• **Data for the task**
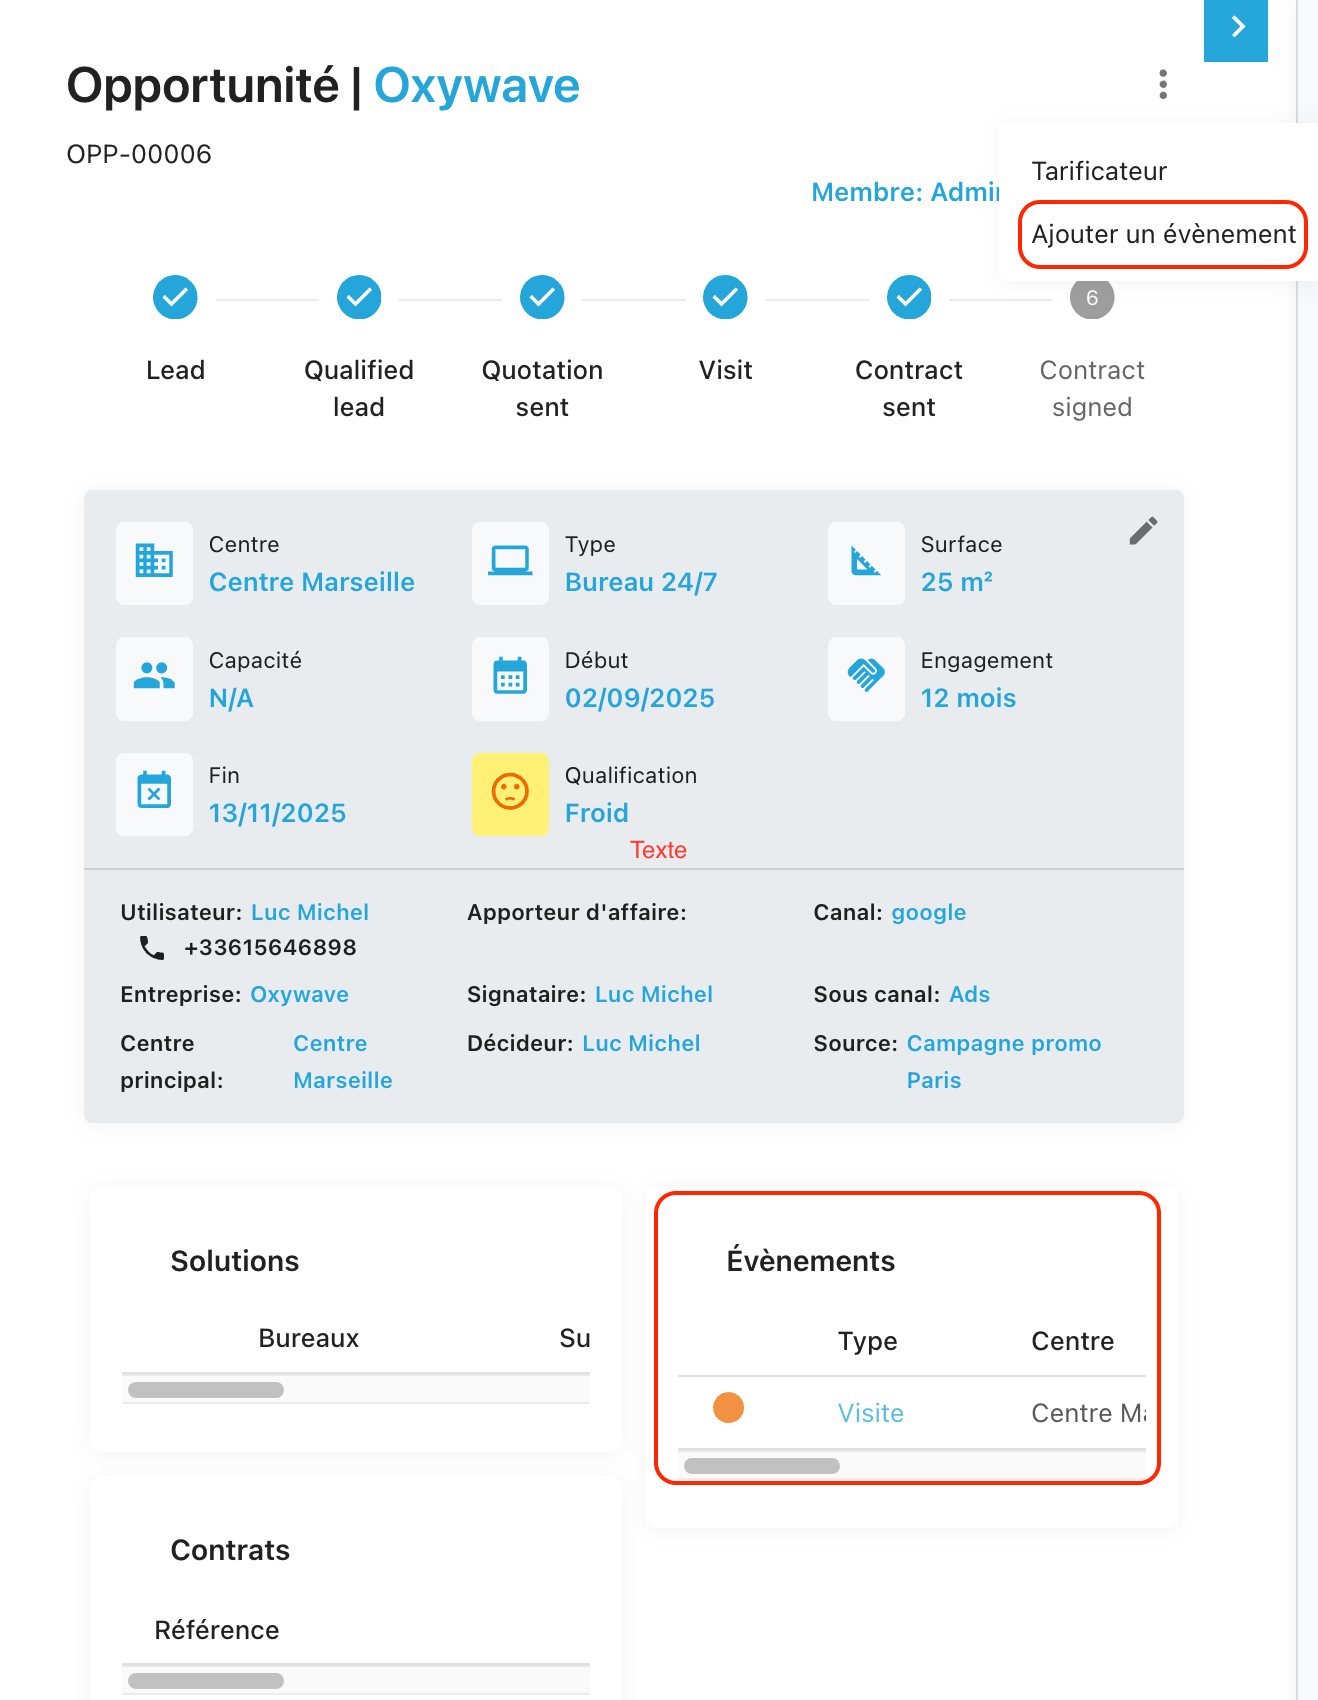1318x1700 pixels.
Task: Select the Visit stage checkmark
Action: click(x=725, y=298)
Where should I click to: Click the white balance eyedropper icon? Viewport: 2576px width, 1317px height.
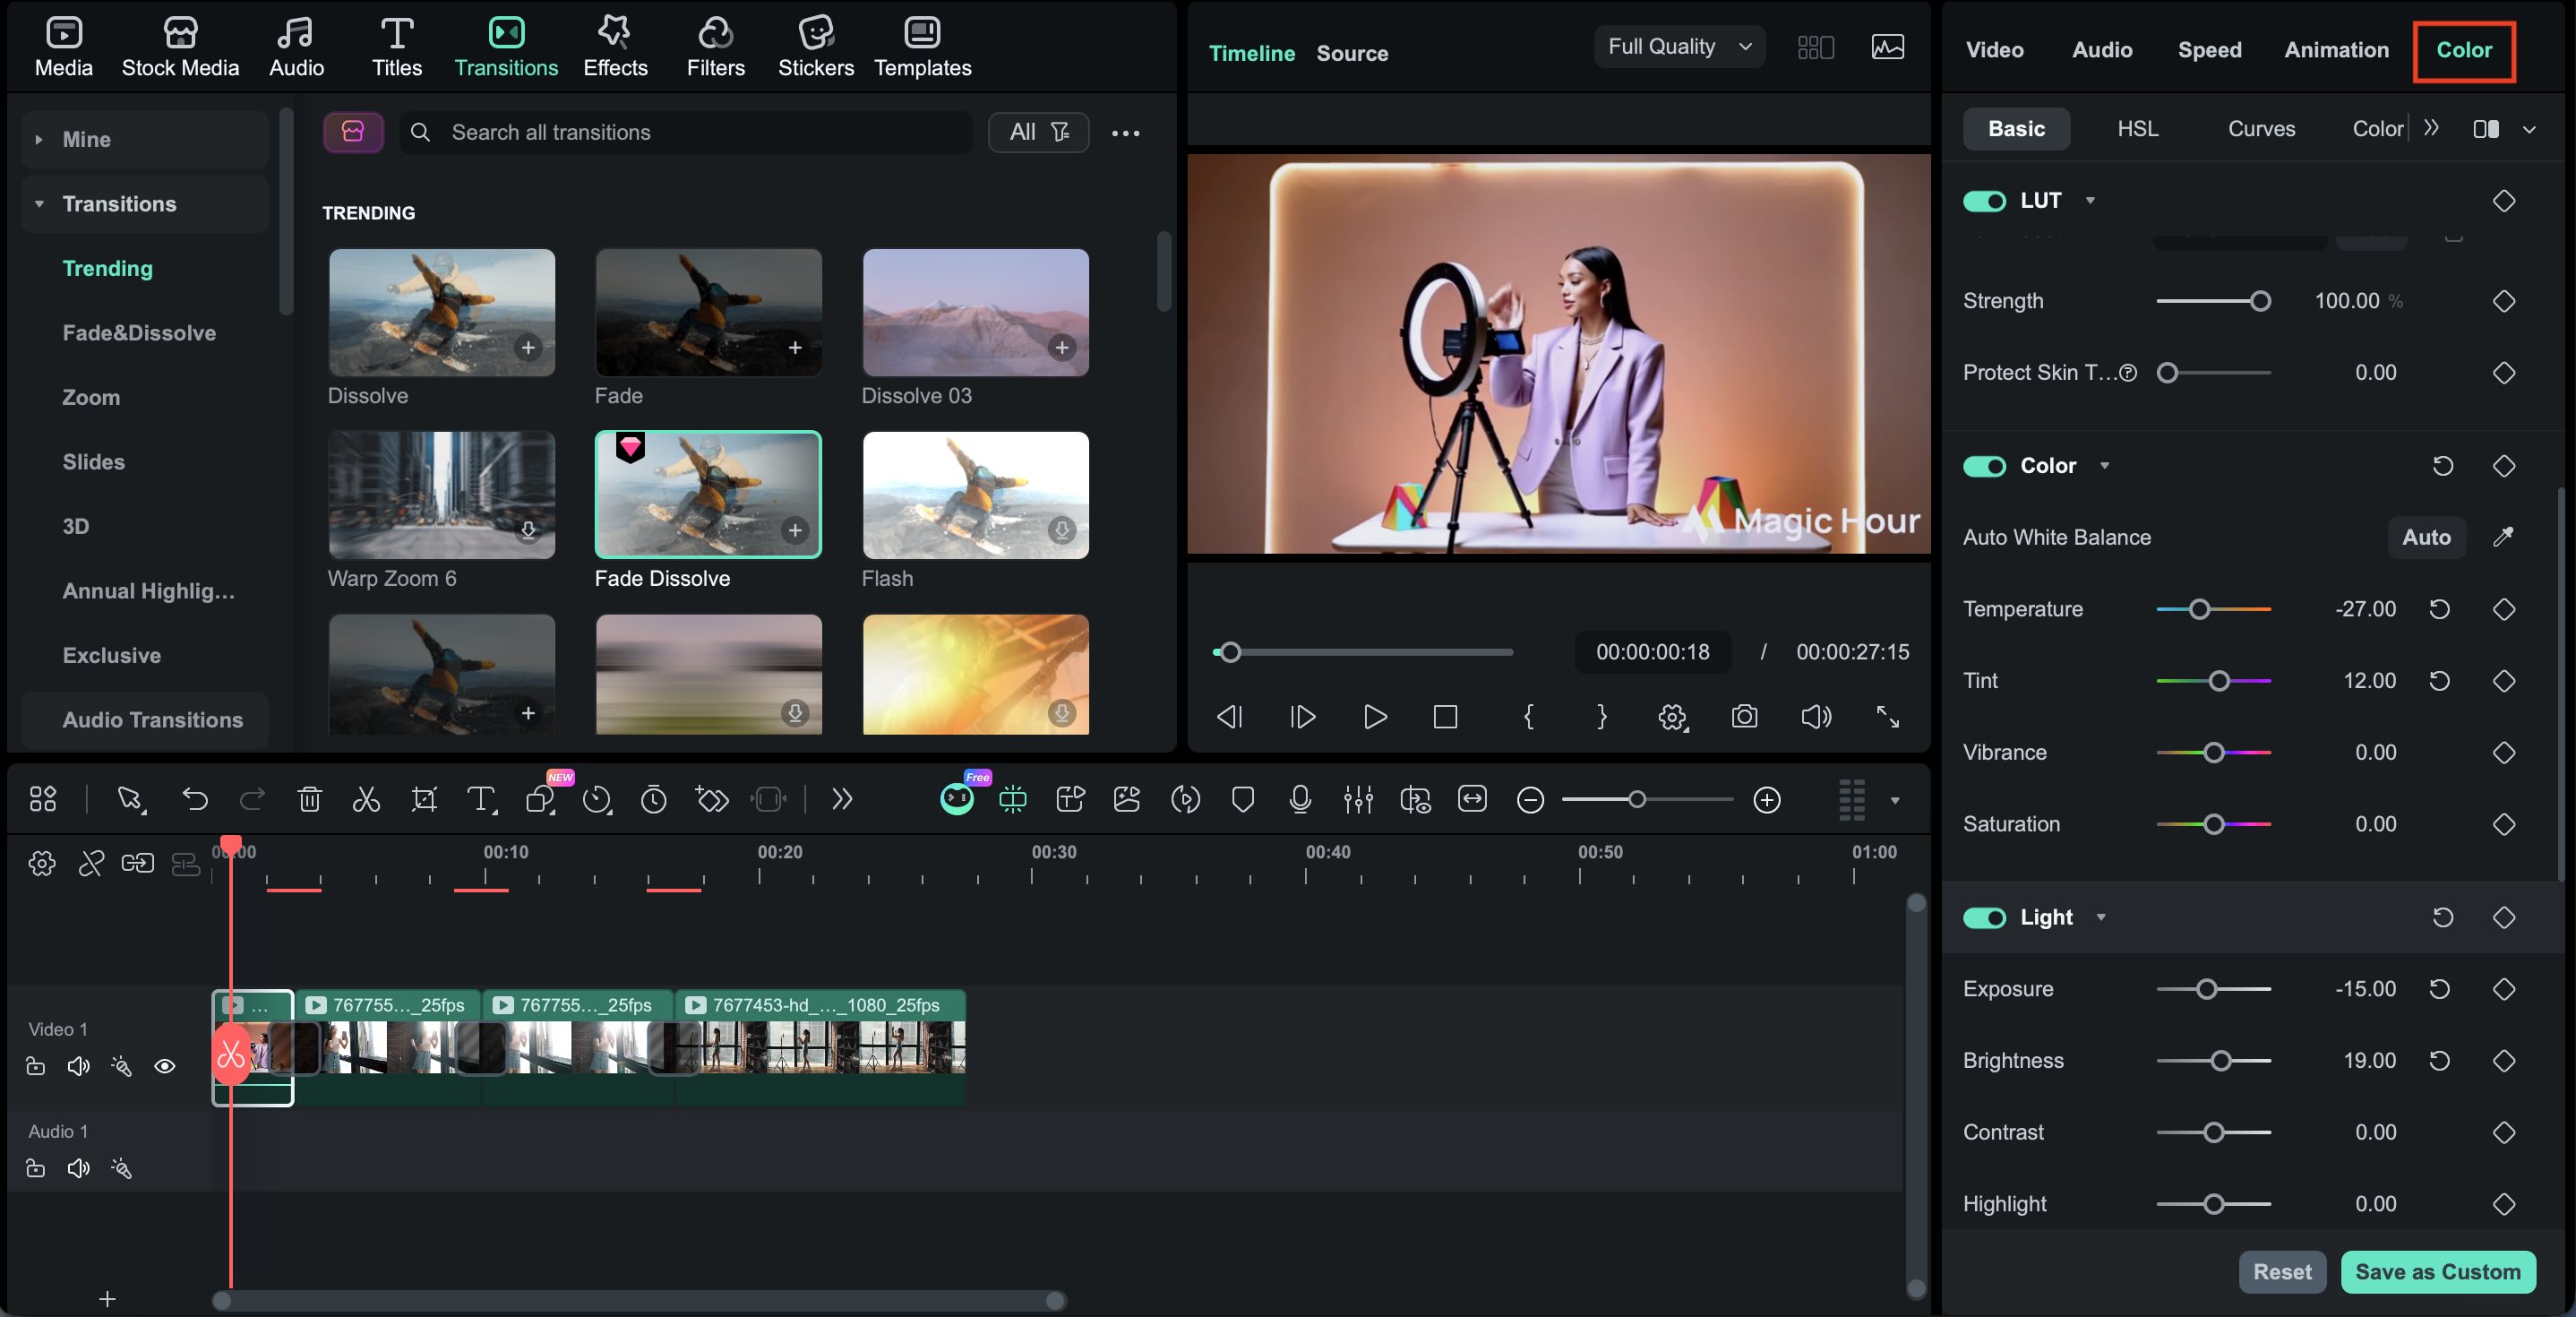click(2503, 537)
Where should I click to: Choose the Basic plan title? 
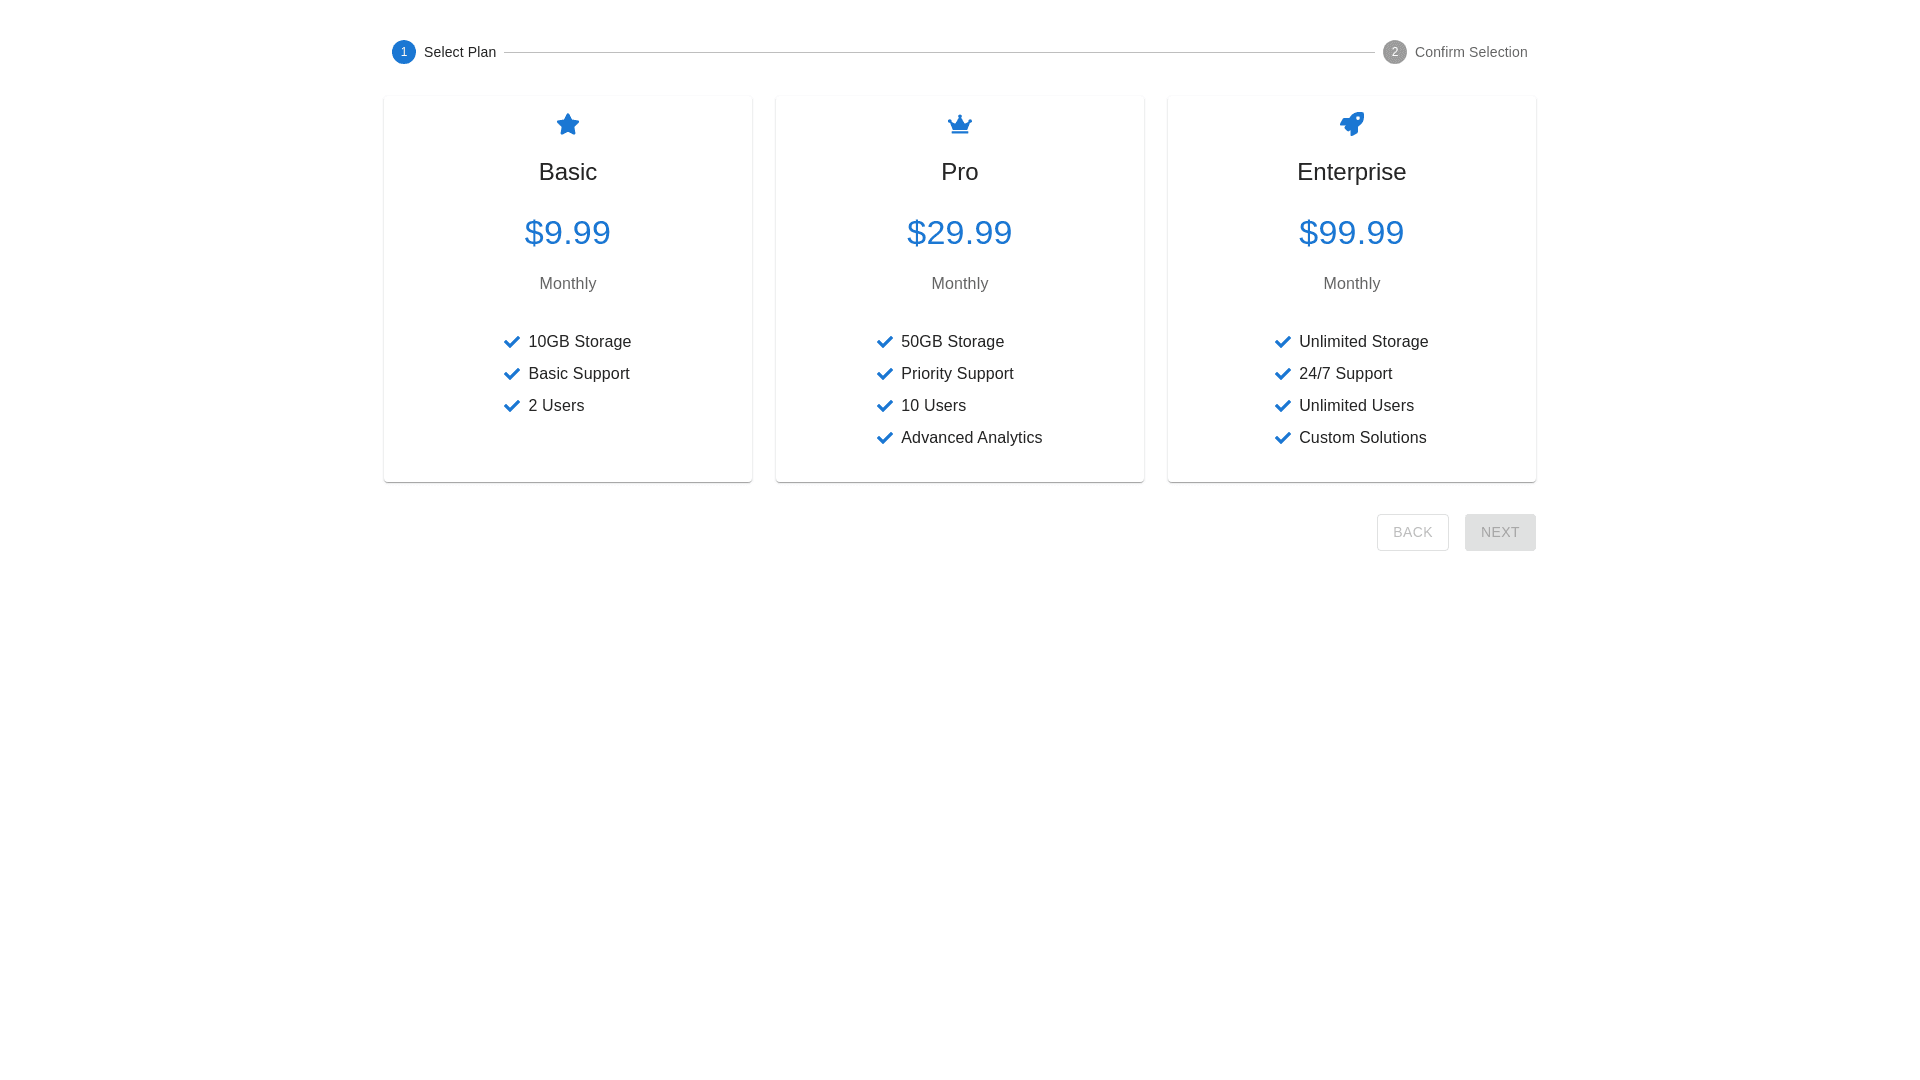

• **What you are asked to do**
Identify each line of the records above that contains the string "Where", treating uppercase and lowercase letters as different, and copy those lines in full.

• **Output below**
Where should I click to: Click the white balance eyedropper icon? Viewport: 2576px width, 1317px height.
Where should I click to: Choose the Basic plan title? 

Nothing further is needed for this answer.